22. The apparatus of clause 21, wherein the at least one processor is further configured to execute the instructions to:
determine a second plurality of tracking points based on the tracked movement of the object; and
detect a gesture based on the first plurality of tracking points corresponding to each of the gestures and the second plurality of tracking points.
23. The apparatus of any of clauses 13-22, wherein the hybrid environment comprises an environment of an extended reality (XR) system.
24. The apparatus of any of clauses 13-23, wherein the hybrid environment comprises an environment of a virtual reality (VR) system.
25. A method comprising:
receiving image data from a camera;
detecting, based on the image data, an object in a placement area of a hybrid environment, wherein the hybrid environment comprises a real environment and a virtual environment;
in response to the detection, determining a value of at least one parameter for the object;
generating profile data based on the at least one parameter value, the profile data registering the object with a user; and
tracking movement of the object within the hybrid environment based on the profile data.
26. The method of clause 25, further comprising:
generating a request for a placement of the object in the placement area of the hybrid environment, wherein the hybrid environment comprises a real environment and a virtual environment; and
providing the request for display within the virtual environment.
27. The method of any of clauses 25-26, wherein the at least one parameter comprises one or more of:
an angle of insertion into the placement area; and
a direction of insertion into the placement area.

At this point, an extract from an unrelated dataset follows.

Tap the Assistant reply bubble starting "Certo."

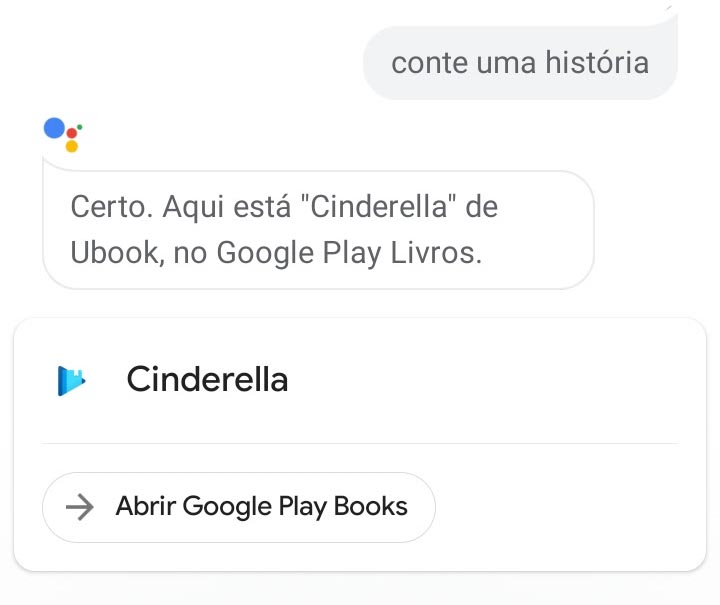coord(318,230)
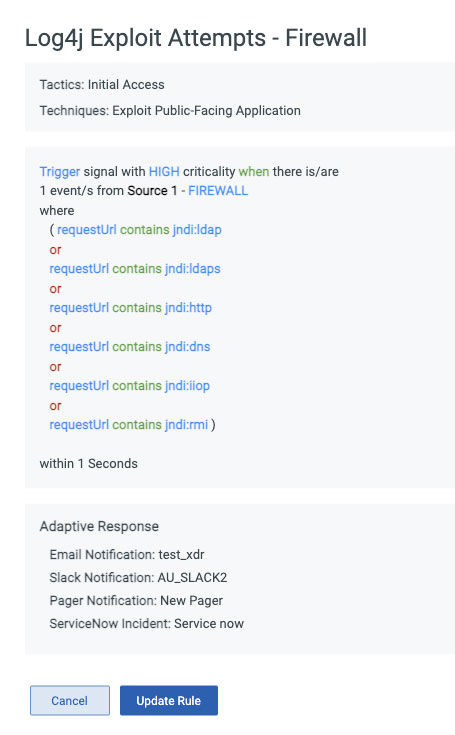455x735 pixels.
Task: Click the 'within 1 Seconds' text
Action: click(89, 464)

28. The method of any of clauses 25-27, wherein registering the object based on the at least one parameter comprises:
determining that the at least one parameter is within a range, wherein the range is based on a horizon of vision of a user.
29. The method of any of clauses 25-28, wherein registering the object based on the at least one parameter comprises:
determining that the at least one parameter is not within a range, wherein the range is based on a horizon of vision of a user; and
requesting the user to re-enter the object in a direction.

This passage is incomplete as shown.